De surcroît, il me semble
inopportun de surcharger une seule juridiction, en l’espèce celle de Nancy, quand bien même elle serait dotée de nouveaux magistrats spécialisés, alors que les contentieux de l’adoption
internationale, de droit de la presse, de la nationalité, des catastrophes en matière de transports et de l’indemnisation des maladies de l’amiante pourraient être
traités dans les Tribunaux de Grande Instance où siège la Cour d’Appel dans chacun des départements.
En tant que Député de Moselle, je crois utile de rappeler que ce département est particulièrement concerné par les compétences qui seraient dévolues à la JIRS. En effet, ce département, avec plus d’un million d’habitants, est de loin le plus peuplé de la région, il représente à lui seul plus de 45% de sa population. Il est aussi le plus exposé aux risques de la circulation par la densité de son réseau de transport fluvial, ferroviaire et routier.
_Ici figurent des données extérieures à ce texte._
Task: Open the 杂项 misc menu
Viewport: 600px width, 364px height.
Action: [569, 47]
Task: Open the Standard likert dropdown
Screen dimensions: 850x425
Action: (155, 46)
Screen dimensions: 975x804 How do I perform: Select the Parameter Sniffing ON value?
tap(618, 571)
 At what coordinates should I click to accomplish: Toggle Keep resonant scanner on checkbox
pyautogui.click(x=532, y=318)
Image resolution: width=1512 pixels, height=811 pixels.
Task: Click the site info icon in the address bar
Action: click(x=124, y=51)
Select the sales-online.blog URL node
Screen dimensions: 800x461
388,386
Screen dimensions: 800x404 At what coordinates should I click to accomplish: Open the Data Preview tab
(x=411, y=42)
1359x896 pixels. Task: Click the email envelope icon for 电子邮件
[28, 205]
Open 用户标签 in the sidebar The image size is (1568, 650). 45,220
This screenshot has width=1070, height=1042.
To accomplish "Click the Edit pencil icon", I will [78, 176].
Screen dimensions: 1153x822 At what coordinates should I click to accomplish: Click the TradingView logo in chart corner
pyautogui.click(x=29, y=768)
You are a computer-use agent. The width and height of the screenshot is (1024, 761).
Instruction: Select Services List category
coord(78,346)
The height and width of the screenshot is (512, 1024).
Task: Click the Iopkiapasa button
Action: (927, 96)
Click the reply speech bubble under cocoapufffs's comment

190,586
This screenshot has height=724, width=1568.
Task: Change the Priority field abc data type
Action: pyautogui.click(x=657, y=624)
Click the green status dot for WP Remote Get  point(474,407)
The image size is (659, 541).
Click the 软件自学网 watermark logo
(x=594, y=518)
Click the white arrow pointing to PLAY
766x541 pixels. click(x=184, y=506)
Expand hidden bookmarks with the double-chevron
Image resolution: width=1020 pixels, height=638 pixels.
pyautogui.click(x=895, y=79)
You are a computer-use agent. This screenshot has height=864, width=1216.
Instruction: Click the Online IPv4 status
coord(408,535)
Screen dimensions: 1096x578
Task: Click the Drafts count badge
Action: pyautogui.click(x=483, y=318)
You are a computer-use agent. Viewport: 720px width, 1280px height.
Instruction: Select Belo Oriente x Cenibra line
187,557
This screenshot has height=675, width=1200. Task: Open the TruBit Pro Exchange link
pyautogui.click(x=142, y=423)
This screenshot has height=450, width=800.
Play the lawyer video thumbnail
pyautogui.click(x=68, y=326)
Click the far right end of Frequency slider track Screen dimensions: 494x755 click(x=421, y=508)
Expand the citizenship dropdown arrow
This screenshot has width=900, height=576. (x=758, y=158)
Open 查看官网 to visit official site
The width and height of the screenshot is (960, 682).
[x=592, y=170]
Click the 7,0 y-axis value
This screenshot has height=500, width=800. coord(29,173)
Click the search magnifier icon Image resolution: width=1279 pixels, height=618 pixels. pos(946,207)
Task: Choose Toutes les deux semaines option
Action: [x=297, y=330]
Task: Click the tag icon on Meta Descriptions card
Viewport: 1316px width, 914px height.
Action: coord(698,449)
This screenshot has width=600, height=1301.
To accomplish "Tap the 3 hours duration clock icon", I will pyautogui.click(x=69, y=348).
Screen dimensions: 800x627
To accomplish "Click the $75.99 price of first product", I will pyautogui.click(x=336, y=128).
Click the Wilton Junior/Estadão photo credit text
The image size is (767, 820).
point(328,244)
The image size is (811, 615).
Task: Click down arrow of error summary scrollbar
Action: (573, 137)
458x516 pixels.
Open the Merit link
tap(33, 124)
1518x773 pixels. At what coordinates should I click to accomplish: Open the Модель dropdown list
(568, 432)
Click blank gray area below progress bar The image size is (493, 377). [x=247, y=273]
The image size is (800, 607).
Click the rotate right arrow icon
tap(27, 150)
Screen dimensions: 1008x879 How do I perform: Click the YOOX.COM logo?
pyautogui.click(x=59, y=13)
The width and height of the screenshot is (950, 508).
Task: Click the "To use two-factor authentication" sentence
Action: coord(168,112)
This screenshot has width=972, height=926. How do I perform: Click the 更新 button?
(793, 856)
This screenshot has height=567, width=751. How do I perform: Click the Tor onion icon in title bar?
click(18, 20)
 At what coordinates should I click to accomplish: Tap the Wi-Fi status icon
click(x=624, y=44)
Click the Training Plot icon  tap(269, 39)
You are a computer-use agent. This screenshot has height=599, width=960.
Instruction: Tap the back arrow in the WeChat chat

De même, sa situation transfrontalière en fait un espace de migrations pendulaires importantes et qui ne cessent de croître.
C’est pourquoi, je vous serais extrêmement reconnaissant de bien vouloir reconsidérer cette mesure de votre réforme de la carte judiciaire, qui après avoir sacrifié la justice de proximité instaurerait à présent une justice à deux vitesses entre les TGI des Cours d’Appel dotés ou non d’une JIRS.
Dans l’attente de votre réponse, je vous prie de croire, Madame la Garde des Sceaux, en l’expression de ma très haute considération.
Article paru dans l'Est Républicain du 26 octobre 2007
METZ. - Les trois barreaux de la Moselle (Metz, Thionville et Sarreguemines) ont observé, hier, une grève des audiences à la veille de la présentation à Nancy par Rachida Dati de la réforme de la carte judiciaire en Lorraine.
Trois parlementaires mosellans de la majorité, les députés (UMP) Denis Jacquat (Metz II) et Marie-Jo Zimmermann (Metz III), et le sénateur (DVD) Jean-Louis Masson, ont par ailleurs indiqué qu'en « désaccord » avec la garde des Sceaux, ils ne rendraient pas à Nancy où la ministre doit annoncer les juridictions appelées à disparaître dans la région.
Le député (PS) de la 10e circonscription (Thionville-ouest), Michel Liebgott, boycottera également Rachida Dati, considérant que celle-ci a « renié tous ses engagements ». Jean-Pierre Masseret, Gisèle Printz et Jean-Marc Todeschini, les trois sénateurs PS de Moselle pratiqueront également la politique de la chaise vide afin de ne pas cautionner « une réforme contestable sur la forme comme sur le fond » en regrettant que « le gouvernement n'ait qu'une approche technocratique et financière de l'institution judiciaire fondée sur le seul critère d'économie budgétaire, alors que la justice en France est déjà le parent pauvre du budget de l'Etat ».
Les avocats de Briey ont parallèlement annoncé qu'ils observeraient une grève des audiences aujourd'hui vendredi. Le représentant régional de l'Union syndicale des magistrats (USM, majoritaire), Guéric Hénon, a fait savoir qu'il n'irait pas « faire de la figuration » à Nancy, stigmatisant « une réforme à marche forcée, sans concertation ni réflexion ».